** Task to carry out **
An exact copy of the data is needed, but without any of its images.
:: Data section
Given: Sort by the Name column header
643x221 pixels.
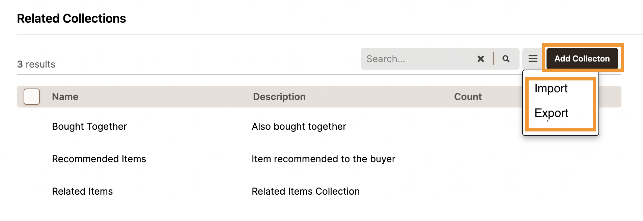Looking at the screenshot, I should [x=65, y=97].
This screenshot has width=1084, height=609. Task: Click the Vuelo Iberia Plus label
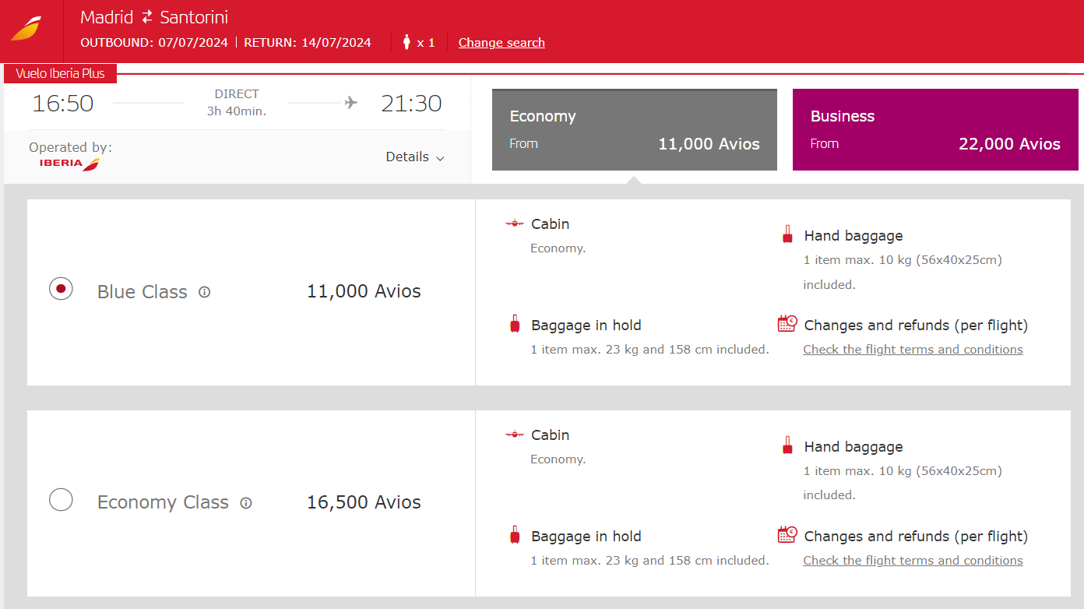point(60,73)
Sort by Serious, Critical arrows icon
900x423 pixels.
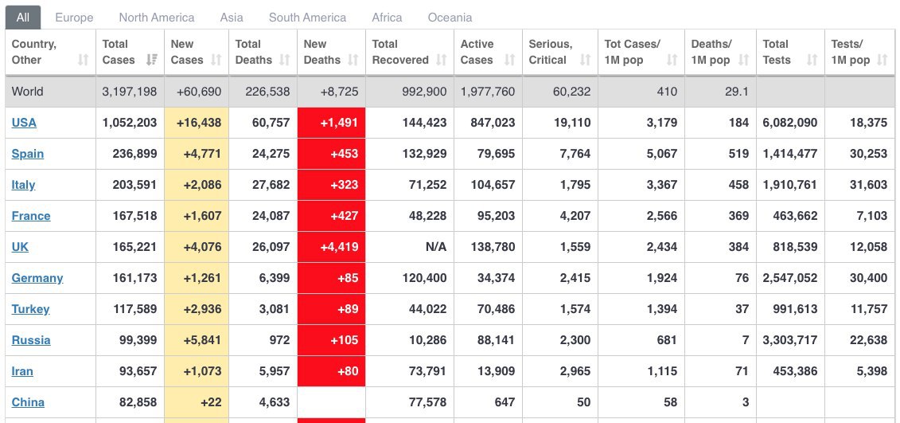coord(585,60)
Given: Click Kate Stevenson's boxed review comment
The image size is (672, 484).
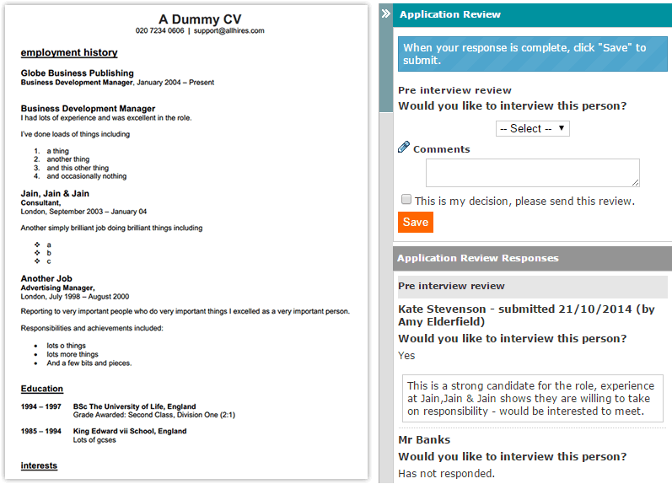Looking at the screenshot, I should [x=531, y=399].
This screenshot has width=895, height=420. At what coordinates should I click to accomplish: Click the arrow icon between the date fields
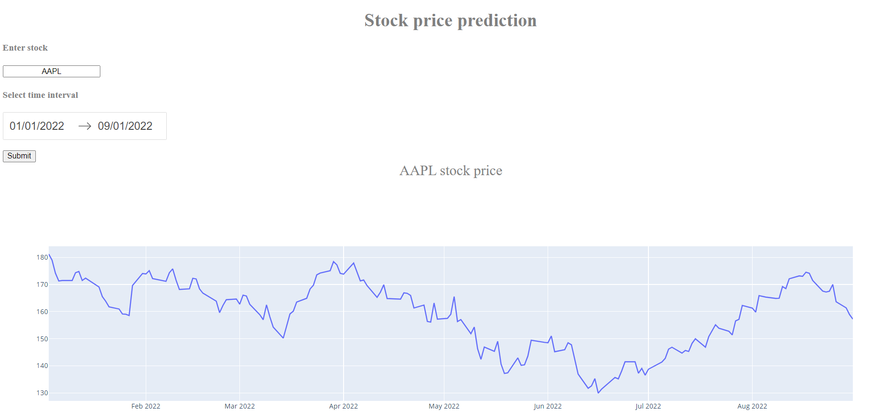click(x=84, y=126)
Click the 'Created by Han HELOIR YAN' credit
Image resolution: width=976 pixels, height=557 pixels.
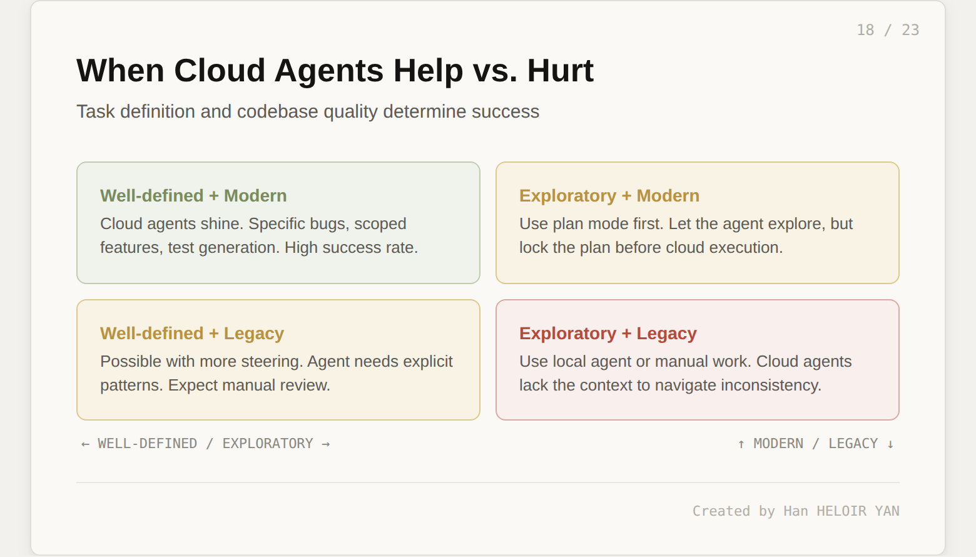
::::
** Exercise output **
Given: Sort by the Name column header
643x221 pixels.
Looking at the screenshot, I should [x=65, y=97].
This screenshot has width=1084, height=609. Task: Click the Vuelo Iberia Plus label
point(60,73)
Sort by Serious, Critical arrows icon
900x423 pixels.
coord(585,60)
Given: Click Kate Stevenson's boxed review comment
The image size is (672, 484).
Looking at the screenshot, I should [x=531, y=399].
This screenshot has width=895, height=420. At what coordinates should I click to accomplish: Click the arrow icon between the date fields
click(x=84, y=126)
Click the 'Created by Han HELOIR YAN' credit
Image resolution: width=976 pixels, height=557 pixels.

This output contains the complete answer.